Animal control technician
The game warden's animal control technician is responsible for educating the residents of Fort Leonard Wood of the requirements of responsible pet ownership as outlined in Fort Leonard Wood Regulation 40-4 "Control of and Care for Privately Owned Animals" and the revised Statute of Missouri as it applies to care and control of domestic animals.
According to Force, on average the technician picks up about 200 stray dogs annually -- 60 percent of them are unregistered.
The technician also traps and relocates wild animals. The animals are captured in live traps and removed from the cantonment area, then relocated in the forest.
There were two separate wildlife success stories for the game wardens just last week.
"My animal control technician was called out to a training area for an injured owl. He picked up the owl and transported it to the Natural Resources Mammal's biologist to be assessed for release or rehabilitation," said Force. "A lot of birds on the installation like, eagles, hawks and owls are protected. So, when they are injured we really try our best to remove them from danger and get them out in the open where they can flourish again."

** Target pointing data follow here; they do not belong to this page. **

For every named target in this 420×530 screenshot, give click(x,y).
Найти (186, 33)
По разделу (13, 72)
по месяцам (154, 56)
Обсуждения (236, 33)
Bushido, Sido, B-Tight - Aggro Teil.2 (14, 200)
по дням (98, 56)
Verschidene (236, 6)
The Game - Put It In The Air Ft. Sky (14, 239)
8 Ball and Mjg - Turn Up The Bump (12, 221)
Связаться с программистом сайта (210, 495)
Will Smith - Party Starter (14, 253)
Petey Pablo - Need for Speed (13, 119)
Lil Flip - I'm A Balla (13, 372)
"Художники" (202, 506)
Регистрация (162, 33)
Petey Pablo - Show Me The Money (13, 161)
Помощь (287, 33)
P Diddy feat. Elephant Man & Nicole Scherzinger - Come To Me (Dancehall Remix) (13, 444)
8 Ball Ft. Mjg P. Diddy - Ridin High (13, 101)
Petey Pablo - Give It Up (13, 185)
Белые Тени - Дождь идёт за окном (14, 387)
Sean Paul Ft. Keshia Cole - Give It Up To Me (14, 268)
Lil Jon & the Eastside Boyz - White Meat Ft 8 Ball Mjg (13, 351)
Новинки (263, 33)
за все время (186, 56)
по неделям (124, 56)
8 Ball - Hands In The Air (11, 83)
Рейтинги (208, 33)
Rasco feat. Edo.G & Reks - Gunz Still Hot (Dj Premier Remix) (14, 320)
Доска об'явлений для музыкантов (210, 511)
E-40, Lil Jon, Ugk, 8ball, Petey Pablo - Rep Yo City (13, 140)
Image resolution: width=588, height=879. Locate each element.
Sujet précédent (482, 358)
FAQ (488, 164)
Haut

Force said the next rescue required a bit of ingenuity from Kenton Lohraff, mammal biologist.
"We had a Cooper's Hawk that was inside Bldg. 999. We successfully got the hawk out by bating it with a pet rat in a cage," Force said. "He zeroed in on the rat from across the building, when he flew outside he realized he was free and took off."
In 2012, the animal control technician trapped 326 indigenous animals including skunks, opossum, raccoons and ground hogs.